Livingstone's 1871 Field Diary: A Multispectral Critical Edition (http://livingstone.library.ucla.edu/1871diary/) reveals for the first time the words of a unique diary kept by Livingstone in the months prior to his famous meeting with Henry Morton Stanley ("Dr. Livingstone, I presume?"). The diary also records Livingstone's uncensored, first-hand impressions of a horrific slave trading massacre in the Congo. Thanks to a letter from Livingstone, the massacre would become an iconic rallying point for late-Victorian abolitionist and help spur the British-enforced closure of the notorious Zanzibar slave market. Livingstone composed the diary crosswise over old newspaper pages with ink concocted from the seeds of a local African plant - an expedient that has not stood the test of time. Today large portions of the text are illegible and nearly invisible to the naked eye. However, the David Livingstone Spectral Imaging Project (http://livingstone.library.ucla.edu/) has succeeded in restoring the full text of the diary by using advanced imaging technology and digital scholarship to produce a comprehensive critical edition. The edition also includes an extensive "Project History & Archive" that chronicles the journey of Livingstone's text from its rediscovery in 2009 to its publication. This section of the site contains over 60 downloadable documents and files that together provide a detailed account of the production of the critical edition and spectral image archive.
The Livingstone Spectral Image Archive (http://livingstone.library.ucla.edu/livingstone_archive/) enables easy and direct access to the images, transcriptions, and metadata of Livingstone's 1870 and 1871 Field Diaries as well as select letters from the period, including the primary materials used for Livingstone's Letter from Bambarre (2010-2011, http://livingstone.library.ucla.edu/bambarre/). The archive, which consists of "flat" digital files not dependent on any graphical user interface (GUI), has been created to international library standards, and reflects the archival model established by the Archimedes Palimpsest Project (http://www.archimedespalimpsest.org/). The archive includes registered spectral TIFF images with metadata embedded in the header; TXT metadata files; XML TEI P5 transcriptions; MD5 checksum files to ensure data fixity; and extensive documentation.
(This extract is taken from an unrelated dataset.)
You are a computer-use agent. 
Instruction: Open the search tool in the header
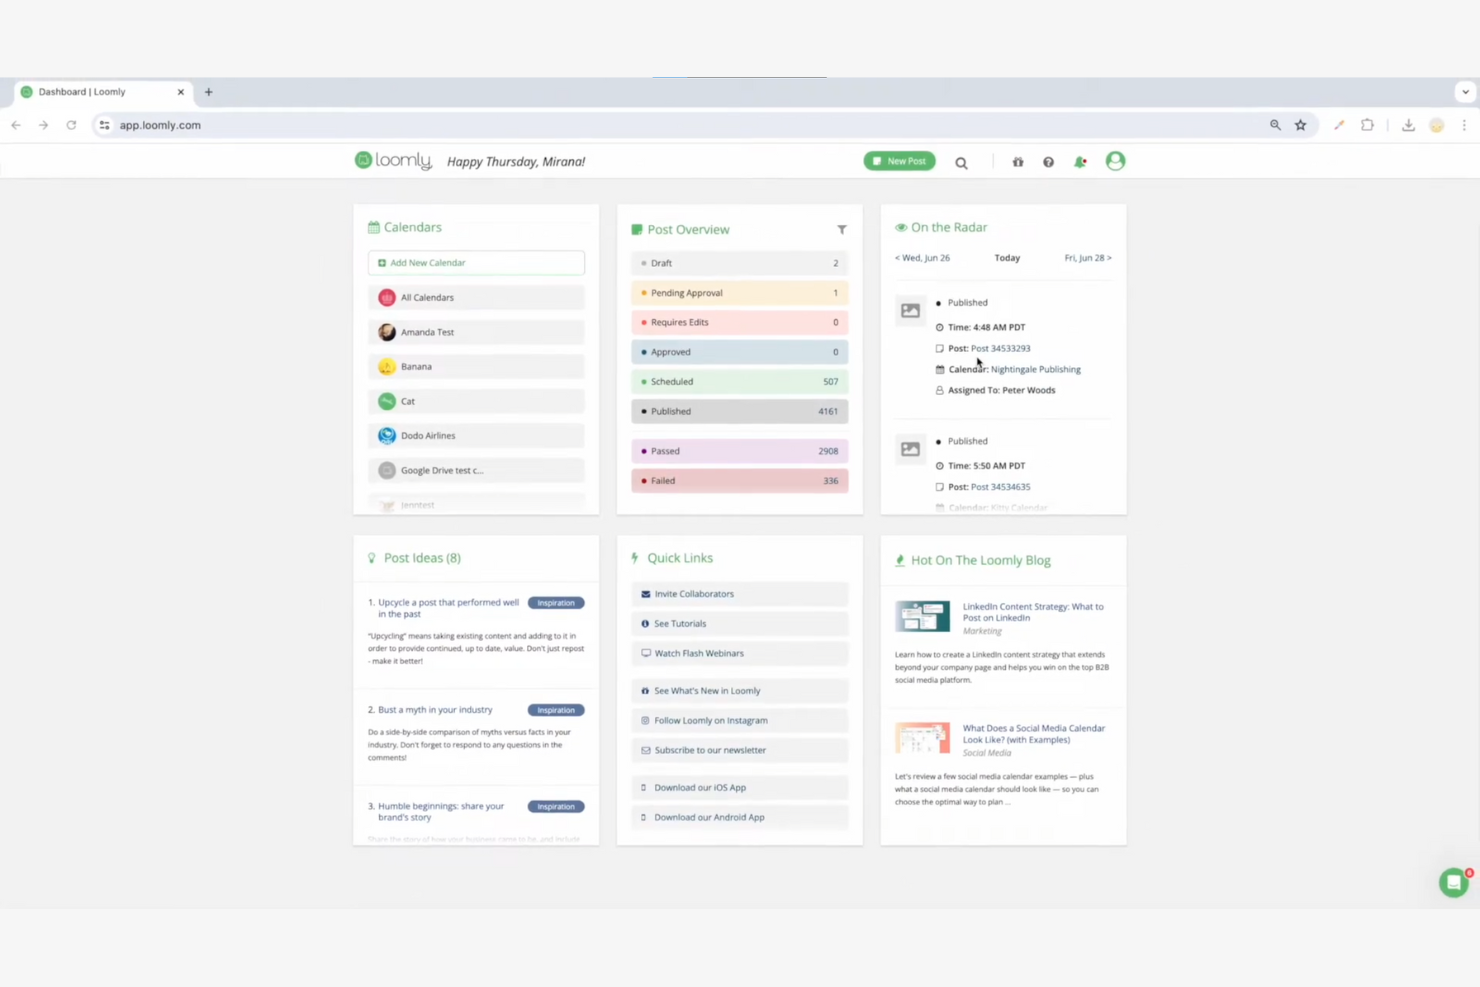point(961,162)
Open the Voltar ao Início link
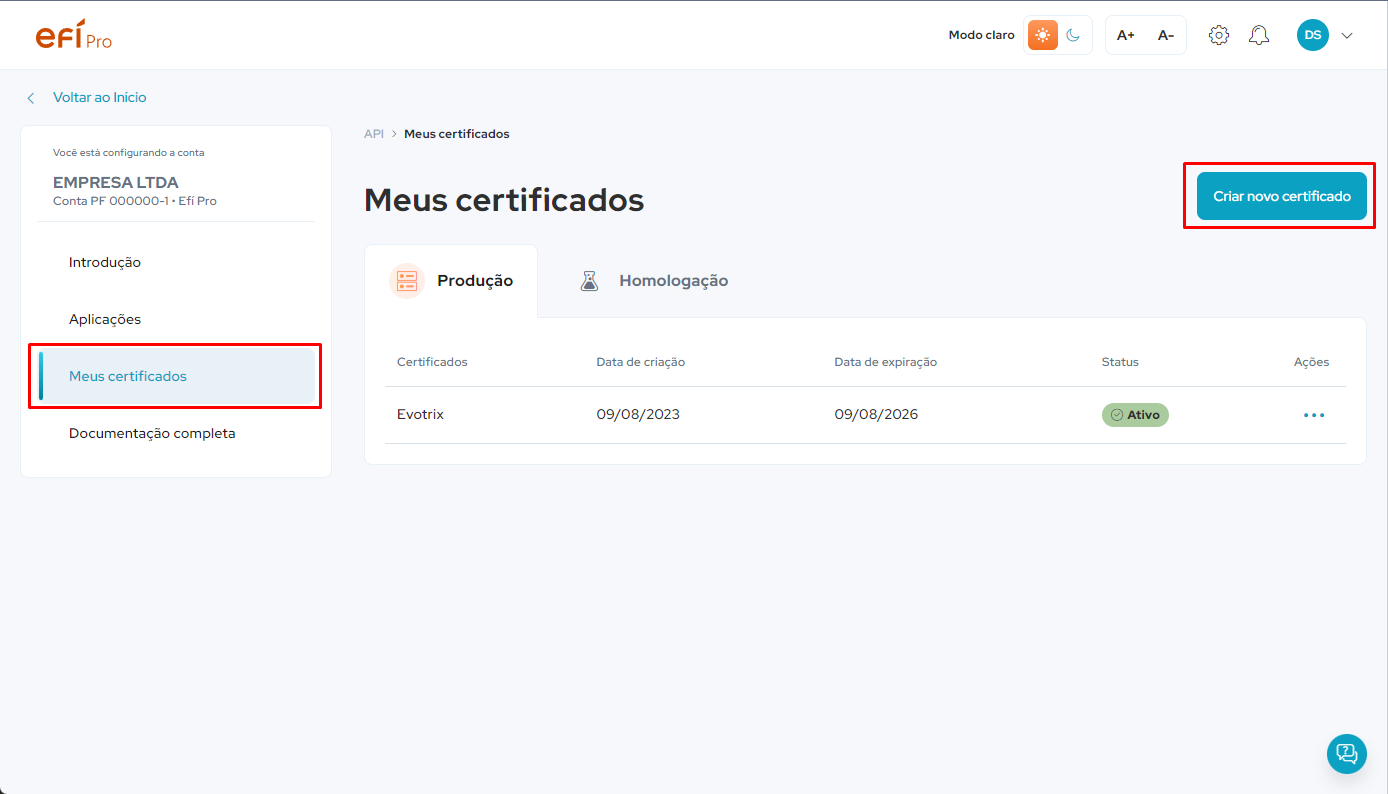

In most cases, the XML transcriptions also include spatial data linking lines of text to corresponding spectral image areas.
The publication of these two resources represents the culmination of a two-year collaborative, international endeavor that brings together scholars, scientists, archives, and educational institutions. The U.S. National Endowment for the Humanities and the British Academy have made the project possible through generous funding. Questions and comments about the project can be sent to project director Adrian S. Wisnicki, Indiana University of Pennsylvania, at .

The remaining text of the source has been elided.